Copy verbatim the stretch of the listing that begins with the line containing "You are a computer-use agent. 1512x797" and ends with the line containing "click(x=632, y=389)", including both of those lines.

[Saved entries]
━━━

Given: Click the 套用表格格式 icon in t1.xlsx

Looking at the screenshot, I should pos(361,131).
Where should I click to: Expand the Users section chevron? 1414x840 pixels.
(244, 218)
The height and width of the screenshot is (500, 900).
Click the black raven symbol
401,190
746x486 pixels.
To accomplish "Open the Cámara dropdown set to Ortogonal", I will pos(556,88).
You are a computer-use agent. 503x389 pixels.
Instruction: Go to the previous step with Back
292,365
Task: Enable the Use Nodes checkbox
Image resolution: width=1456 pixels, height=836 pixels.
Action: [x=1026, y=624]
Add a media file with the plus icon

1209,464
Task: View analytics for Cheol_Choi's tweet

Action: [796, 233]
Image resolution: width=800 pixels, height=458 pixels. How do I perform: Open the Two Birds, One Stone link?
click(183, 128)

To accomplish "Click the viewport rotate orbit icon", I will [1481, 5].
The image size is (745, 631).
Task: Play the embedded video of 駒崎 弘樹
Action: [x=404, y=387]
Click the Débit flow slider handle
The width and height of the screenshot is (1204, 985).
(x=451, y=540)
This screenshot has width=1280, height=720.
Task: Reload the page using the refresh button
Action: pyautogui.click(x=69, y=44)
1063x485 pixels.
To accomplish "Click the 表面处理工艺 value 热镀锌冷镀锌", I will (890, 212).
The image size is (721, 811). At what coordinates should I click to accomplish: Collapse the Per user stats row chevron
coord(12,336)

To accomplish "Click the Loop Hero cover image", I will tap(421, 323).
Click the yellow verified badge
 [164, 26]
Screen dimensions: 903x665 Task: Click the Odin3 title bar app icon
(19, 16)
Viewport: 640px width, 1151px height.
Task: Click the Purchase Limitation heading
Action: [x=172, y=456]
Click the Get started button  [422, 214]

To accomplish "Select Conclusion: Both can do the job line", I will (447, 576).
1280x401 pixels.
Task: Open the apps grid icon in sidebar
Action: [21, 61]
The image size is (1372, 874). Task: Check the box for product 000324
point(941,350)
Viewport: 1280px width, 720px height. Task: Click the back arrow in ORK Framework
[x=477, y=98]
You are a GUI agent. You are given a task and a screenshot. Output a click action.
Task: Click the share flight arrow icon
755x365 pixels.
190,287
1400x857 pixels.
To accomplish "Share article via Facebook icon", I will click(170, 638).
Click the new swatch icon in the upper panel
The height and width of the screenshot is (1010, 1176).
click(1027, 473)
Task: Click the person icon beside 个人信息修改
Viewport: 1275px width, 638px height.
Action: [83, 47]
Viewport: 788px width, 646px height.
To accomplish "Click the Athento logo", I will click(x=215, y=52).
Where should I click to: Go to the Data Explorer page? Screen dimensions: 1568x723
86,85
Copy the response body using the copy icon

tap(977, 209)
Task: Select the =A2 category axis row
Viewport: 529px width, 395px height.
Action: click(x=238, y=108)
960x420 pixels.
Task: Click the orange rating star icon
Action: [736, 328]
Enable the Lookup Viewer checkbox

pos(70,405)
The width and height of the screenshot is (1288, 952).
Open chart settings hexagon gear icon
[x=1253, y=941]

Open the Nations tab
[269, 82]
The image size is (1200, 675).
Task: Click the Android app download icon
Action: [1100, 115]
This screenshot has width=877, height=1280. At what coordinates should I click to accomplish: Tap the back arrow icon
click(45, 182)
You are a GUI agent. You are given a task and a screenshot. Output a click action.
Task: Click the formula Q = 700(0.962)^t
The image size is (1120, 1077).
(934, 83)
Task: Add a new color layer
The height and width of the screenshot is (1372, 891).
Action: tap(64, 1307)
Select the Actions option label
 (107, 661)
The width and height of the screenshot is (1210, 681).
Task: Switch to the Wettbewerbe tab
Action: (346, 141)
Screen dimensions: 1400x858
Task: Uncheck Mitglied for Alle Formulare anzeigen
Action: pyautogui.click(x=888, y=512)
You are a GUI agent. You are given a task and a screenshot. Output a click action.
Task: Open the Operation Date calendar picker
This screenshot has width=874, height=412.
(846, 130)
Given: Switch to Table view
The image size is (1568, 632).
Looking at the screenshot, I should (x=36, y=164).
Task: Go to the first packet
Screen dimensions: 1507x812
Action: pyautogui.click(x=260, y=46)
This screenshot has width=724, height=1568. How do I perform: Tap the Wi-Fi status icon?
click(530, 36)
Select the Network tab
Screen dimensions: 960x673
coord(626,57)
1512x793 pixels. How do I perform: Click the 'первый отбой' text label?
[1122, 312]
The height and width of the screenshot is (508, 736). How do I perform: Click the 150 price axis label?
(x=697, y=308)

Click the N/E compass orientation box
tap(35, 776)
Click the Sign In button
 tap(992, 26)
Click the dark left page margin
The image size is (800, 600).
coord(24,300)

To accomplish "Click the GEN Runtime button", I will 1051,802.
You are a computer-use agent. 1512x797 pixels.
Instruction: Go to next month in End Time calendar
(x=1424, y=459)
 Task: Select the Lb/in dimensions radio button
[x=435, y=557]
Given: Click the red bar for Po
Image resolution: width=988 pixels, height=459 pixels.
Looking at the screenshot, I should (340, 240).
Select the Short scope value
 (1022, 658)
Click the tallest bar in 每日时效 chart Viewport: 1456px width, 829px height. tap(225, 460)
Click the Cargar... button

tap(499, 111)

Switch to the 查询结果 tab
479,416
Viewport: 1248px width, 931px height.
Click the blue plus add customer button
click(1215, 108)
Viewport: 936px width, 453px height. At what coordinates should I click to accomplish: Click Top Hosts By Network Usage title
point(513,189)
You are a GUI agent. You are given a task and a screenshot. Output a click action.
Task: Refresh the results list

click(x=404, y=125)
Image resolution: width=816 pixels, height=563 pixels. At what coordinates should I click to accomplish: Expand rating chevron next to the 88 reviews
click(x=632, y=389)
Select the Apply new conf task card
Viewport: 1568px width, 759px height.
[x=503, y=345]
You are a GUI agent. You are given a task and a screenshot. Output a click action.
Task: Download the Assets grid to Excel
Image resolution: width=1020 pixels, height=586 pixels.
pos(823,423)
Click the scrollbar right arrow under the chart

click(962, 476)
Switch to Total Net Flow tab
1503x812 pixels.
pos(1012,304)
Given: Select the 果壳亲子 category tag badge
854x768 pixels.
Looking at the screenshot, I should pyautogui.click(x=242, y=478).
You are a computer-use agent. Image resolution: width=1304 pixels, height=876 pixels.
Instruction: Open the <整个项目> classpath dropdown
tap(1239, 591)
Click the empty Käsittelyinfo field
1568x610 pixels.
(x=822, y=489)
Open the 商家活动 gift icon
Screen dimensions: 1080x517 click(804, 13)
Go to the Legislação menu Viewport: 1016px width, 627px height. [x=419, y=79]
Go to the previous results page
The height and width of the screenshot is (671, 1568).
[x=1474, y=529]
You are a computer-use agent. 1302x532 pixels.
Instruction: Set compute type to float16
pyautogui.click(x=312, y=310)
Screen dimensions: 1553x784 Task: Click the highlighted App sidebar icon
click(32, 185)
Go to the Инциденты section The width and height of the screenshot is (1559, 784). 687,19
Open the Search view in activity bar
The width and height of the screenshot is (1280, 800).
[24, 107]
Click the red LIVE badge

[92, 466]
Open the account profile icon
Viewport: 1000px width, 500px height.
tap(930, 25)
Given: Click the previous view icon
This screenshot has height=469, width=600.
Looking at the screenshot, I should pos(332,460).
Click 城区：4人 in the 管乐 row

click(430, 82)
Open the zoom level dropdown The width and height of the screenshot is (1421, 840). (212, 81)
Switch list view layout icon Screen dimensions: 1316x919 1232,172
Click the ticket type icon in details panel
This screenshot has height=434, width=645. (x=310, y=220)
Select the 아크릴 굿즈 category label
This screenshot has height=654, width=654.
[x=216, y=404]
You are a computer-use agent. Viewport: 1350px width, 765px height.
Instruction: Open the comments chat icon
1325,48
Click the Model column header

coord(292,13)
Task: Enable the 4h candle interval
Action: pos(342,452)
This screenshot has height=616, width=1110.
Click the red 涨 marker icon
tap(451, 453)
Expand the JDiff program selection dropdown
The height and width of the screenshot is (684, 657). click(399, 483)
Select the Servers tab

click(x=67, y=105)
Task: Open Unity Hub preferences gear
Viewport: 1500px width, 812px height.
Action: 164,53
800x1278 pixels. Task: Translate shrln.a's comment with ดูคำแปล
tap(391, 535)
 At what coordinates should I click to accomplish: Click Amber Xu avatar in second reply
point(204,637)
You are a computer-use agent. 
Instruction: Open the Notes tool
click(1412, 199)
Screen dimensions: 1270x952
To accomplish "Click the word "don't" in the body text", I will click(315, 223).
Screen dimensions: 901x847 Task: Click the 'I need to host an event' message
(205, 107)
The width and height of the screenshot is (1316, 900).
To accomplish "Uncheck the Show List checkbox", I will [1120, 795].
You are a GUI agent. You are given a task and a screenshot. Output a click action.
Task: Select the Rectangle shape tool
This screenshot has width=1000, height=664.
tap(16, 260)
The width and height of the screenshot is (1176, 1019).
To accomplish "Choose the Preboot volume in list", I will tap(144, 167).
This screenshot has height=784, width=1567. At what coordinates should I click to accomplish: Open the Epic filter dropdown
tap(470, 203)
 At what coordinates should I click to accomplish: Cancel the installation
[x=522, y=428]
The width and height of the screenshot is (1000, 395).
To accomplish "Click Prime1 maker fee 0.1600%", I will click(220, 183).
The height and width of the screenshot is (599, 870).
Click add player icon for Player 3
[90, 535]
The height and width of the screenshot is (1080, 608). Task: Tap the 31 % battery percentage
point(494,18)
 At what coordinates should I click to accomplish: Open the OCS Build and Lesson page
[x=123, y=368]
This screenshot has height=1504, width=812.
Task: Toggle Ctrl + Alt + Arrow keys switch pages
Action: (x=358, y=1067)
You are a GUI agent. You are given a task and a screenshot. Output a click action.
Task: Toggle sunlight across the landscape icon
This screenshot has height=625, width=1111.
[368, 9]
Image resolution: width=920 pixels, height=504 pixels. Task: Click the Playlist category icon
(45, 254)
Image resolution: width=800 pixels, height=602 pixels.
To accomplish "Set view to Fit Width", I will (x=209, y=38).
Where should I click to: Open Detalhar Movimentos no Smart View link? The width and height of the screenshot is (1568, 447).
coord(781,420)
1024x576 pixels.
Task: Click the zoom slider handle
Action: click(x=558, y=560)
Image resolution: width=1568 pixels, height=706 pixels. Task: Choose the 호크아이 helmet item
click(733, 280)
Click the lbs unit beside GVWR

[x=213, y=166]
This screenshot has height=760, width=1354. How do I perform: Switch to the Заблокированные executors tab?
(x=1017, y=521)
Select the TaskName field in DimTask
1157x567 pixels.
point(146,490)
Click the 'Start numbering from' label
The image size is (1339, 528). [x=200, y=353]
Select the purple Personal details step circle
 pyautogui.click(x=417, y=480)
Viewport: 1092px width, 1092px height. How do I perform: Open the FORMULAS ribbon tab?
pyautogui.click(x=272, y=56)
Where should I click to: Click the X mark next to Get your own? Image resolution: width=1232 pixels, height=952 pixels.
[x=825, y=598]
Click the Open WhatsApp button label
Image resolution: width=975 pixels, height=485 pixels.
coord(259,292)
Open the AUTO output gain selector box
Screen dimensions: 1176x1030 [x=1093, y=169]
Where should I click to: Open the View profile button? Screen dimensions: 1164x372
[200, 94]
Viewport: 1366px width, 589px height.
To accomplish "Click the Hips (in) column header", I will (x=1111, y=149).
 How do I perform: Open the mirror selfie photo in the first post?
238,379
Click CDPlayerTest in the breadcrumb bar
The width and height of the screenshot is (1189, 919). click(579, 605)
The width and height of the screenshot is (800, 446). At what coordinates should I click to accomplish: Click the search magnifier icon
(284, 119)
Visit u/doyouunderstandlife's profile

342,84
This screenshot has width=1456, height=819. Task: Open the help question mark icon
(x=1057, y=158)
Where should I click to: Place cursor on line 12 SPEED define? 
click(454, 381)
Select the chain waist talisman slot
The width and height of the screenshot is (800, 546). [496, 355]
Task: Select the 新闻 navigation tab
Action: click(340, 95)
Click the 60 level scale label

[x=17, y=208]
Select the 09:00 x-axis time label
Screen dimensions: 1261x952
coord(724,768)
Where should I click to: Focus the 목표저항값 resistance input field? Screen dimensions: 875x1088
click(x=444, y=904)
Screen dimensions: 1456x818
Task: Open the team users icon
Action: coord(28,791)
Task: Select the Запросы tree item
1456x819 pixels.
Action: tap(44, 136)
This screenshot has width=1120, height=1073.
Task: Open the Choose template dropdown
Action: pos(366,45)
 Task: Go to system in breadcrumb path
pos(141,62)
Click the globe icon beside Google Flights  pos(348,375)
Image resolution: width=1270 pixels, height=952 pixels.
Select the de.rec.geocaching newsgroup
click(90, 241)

━━━

Answer to the exercise:
You are a computer-use agent. 1512x797 pixels.
Instruction: Go to next month in End Time calendar
(x=1424, y=459)
 Task: Select the Lb/in dimensions radio button
[x=435, y=557]
Given: Click the red bar for Po
Image resolution: width=988 pixels, height=459 pixels.
Looking at the screenshot, I should (340, 240).
Select the Short scope value
 (1022, 658)
Click the tallest bar in 每日时效 chart Viewport: 1456px width, 829px height. tap(225, 460)
Click the Cargar... button

tap(499, 111)

Switch to the 查询结果 tab
479,416
Viewport: 1248px width, 931px height.
Click the blue plus add customer button
click(1215, 108)
Viewport: 936px width, 453px height. At what coordinates should I click to accomplish: Click Top Hosts By Network Usage title
point(513,189)
You are a GUI agent. You are given a task and a screenshot. Output a click action.
Task: Refresh the results list

click(x=404, y=125)
Image resolution: width=816 pixels, height=563 pixels. At what coordinates should I click to accomplish: Expand rating chevron next to the 88 reviews
click(x=632, y=389)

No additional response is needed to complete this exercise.